An open API service indexing awesome lists of open source software.

https://github.com/pinecone-io/hybrid-search-demo

Demo with Python Flask UI based on a web-crawl of Pinecone.io as source data
https://github.com/pinecone-io/hybrid-search-demo

Last synced: 4 months ago
JSON representation

Demo with Python Flask UI based on a web-crawl of Pinecone.io as source data

Awesome Lists containing this project

README

        

# Pinecone Hybrid Search Demo
**Description**: Pinecone challenge Web UI searching Pinecone.io using hybrid search
**Author**: Kevin M. Butler
**Date**: Nov-2022
**Version**: 1.0
**Purpose**: This repository contains code to deploy a Python Flask application that is able to query Pinecone using vector search and more consicely, hybrid search to include dense and sparse vectors.

## Table of contents
[Introduction](#introduction)
[Getting started](#getting-started)
[Resources](#resources)

### Introduction
The Pinecone [vector database](https://www.pinecone.io/learn/vector-database/) makes it easy to build high-performance vector search applications. Developer-friendly, fully managed, and easily scalable without infrastructure hassles.
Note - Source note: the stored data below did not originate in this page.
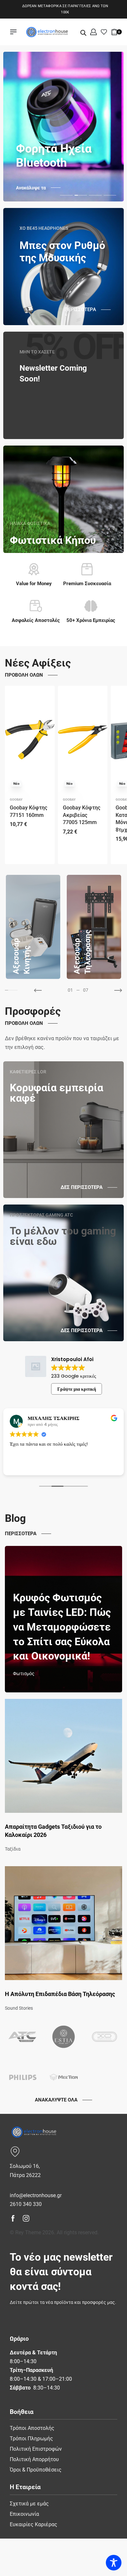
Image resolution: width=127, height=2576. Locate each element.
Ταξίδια (13, 1849)
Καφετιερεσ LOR (28, 1071)
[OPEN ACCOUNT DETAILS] (93, 31)
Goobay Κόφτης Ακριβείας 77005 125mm (81, 815)
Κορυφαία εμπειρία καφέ (56, 1092)
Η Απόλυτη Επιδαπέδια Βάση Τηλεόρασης (60, 1994)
Vector databases have become very popular in semantic use-cases and now, Pinecone has introduced the ability to combine dense and sparse vectors together to perform hybrid search.

Hybrid search is the ability to use tokenized keywords (sparse vectors) and semantic representations (dense vectors) together to perform searches based on both lexical and semantic meanings. Traditionally, this would require two technologies, multiple queries, and post-processing to accomplish this task. With Pinecone hybrid search, you can now merge these technologies together in one fast, scalable, fully managed system.
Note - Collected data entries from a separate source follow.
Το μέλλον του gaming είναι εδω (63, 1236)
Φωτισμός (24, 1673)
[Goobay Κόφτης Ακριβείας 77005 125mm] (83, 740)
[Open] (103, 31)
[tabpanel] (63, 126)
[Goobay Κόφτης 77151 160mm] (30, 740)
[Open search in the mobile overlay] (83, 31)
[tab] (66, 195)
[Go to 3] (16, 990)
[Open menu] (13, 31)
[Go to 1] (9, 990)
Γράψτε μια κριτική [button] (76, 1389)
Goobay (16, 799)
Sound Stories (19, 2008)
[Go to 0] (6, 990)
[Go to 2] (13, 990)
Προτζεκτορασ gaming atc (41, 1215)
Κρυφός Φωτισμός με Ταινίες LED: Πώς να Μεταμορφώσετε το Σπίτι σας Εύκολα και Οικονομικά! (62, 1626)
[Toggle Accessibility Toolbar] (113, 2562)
This repository aims to demonstrate a web-crawl of [pinecone.io](https://www.pinecone.io), stored in Pinecone, and queried using a Python Flask application as the web UI. The web UI processes the query into sparse and dense vectors, then sends the query to Pinecone. The results are in json format and can be easily parsed by the web application.
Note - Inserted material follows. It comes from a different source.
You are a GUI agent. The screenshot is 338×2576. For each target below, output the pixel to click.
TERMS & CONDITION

The distinction of lexical versus semantic is controlled by the 'alpha' parameter which is passed in as a value between 0 and 1. A lower value closer to 0 is considered more lexical or keyword oriented. A higher value closer to 1 is more semantic and gives more weight to the meaning of the words rather than the more exact matching of the terms that lexical is suited for.

### Getting started
#### Getting the data in
The ./resources directory has the files necessary to process the data and upload it to your Pinecone index.

The Jupyter notebook 'Pinecone_io_generate_embeddings_example.ipynb' is where you will run the code. Feel free to make a copy of this file and rename it to Pinecone_io_generate_embeddings.ipynb' It uses 'Pinecone_io_Webcrawl.json' as its data-source. To run this notebook, you will need to resolve any dependencies in your Python environment. You will also need your API key, environment and index name. If you do not have an API key, you can [sign up for free here](https://app.pinecone.io/).

Before you beging working in the notebook, you will have to [create a project](https://www.pinecone.io/docs/manage-projects/#creating-a-new-project) in order to retrieve your API key. Once the project is created and you have your API, you can continue here.

If you need to create your index for the first time, you can use CURL
_(modify YOUR_API_KEY, YOUR_ENVIRONMENT, and YOUR_INDEX_NAME below)_


curl --location --request POST 'https://controller.YOUR_ENVIRONMENT.pinecone.io/databases' \
--header 'Api-Key: YOUR_API_KEY' \
--header 'Content-Type: application/json' \
--data-raw '{
"name": "YOUR_INDEX_NAME",
"dimension": 384,
"metric": "dotproduct",
"pod_type": "s1h",
"index_config": {
"hybrid_search": {
"avg_doc_len": 100
}
}
}'

**Note**: as of the publishing of this repo, the [pinecone-client](https://github.com/pinecone-io/pinecone-python-client) does not include hybrid API references since it is still in preview status. We have included a temporary class 'hybrid_pinecone_client.py' in this repository to take care of what the [pinecone-client](https://github.com/pinecone-io/pinecone-python-client) would normally do. Once the python-client is updated, we will refactor this repository.

You will next modify the following section of the 'Pinecone_io_generate_embeddings.ipynb' file by adding YOUR_API_KEY, YOUR_EVIRONMENT, and YOUR_INDEX_NAME below.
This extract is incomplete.